What do think is unique about Czech humour? Do you add it to your flare and style of comedy?

“I think national or cultural humour aspects are close to who we are as a people. Czech people, and I don't want to generalize too much, but they’re a little laid back. Oftentimes you have a Czech friend in your group who doesn't say much, but when he says something it’s hilarious. It’s like they collect the data, and then they kind of slap you with a joke.

“I think Czech people like dead pan comedy and are not afraid of a dark humour, and I think it just reflects the culture itself. Statistically, for example, Czechs really love Scandinavian comedy because it's on the dark side as well.

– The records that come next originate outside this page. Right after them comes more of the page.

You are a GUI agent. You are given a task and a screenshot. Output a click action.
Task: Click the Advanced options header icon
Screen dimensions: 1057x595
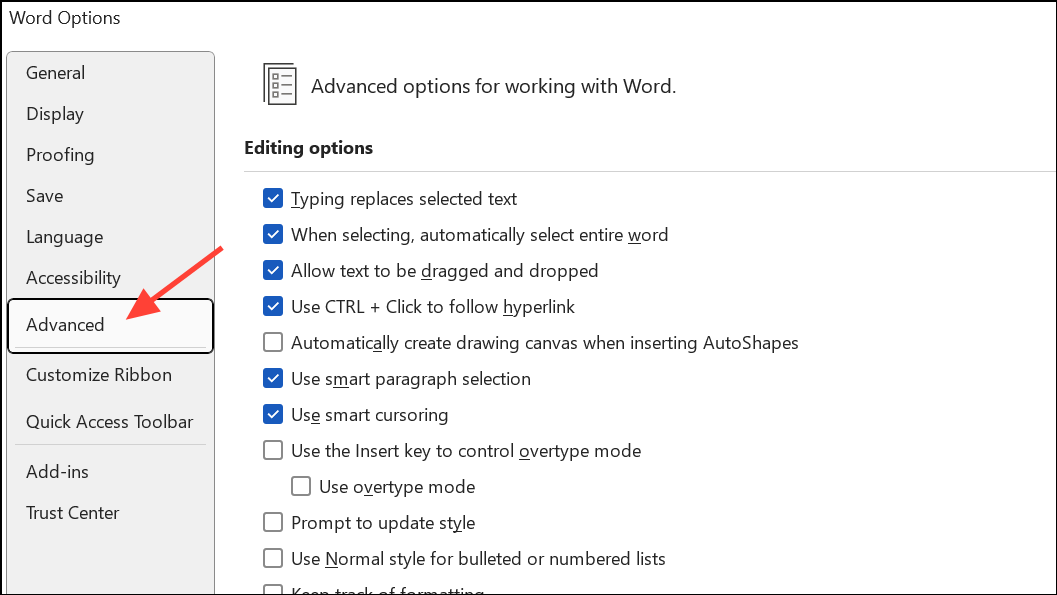pyautogui.click(x=279, y=84)
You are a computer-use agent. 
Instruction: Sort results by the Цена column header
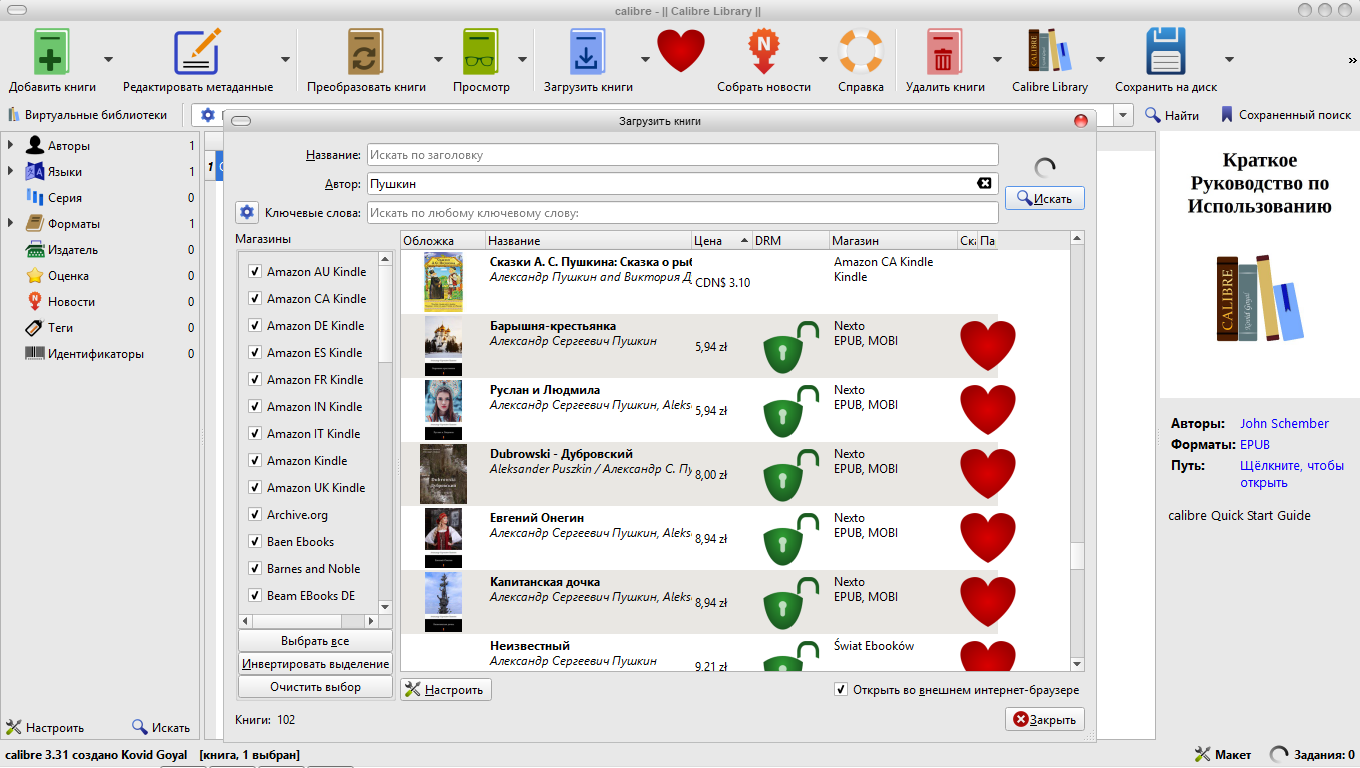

“I think if you’re a good comedian, and you’re really good at what you’re doing, jokes transcend borders very easily. So I think there are certain things we are more likely to find funny, but I don't think overall there’s a huge difference in the style of comedy. We have people from all backgrounds and nationalities coming here and we have performers from all over the place, I think it's quite international.”

And I'm curious how it is to be a female comedian here in Czechia?

“It’s very easy. No one complains. No one thinks we are not funny, like I don't encounter people who would think twice about buying tickets because there is a woman performing. I don't really encounter people being surprised by the fact that women are funny. There are quite a few successful female comedians in Czechia, and in my experience, promoters always try to put women in line-ups and make an extra effort to do so because, statistically there are less of them, but they do make an effort. I think most of the line-ups have women in them and multiple women, not just a token woman.

“You could see that just recently. One of the oldest comedy groups here in the country, Na stojáka, has been working in the field for 25 years. The people who book it are old white dudes in their 50s, but they just had a line up at their main gig here in Prague with three women and one man. You know, so no problem at all. People are very supportive and open, and they are quite thoughtful as well. When you they book you, they make sure you get home safe and stuff like that. So as a female comedian I, I feel quite welcome here.”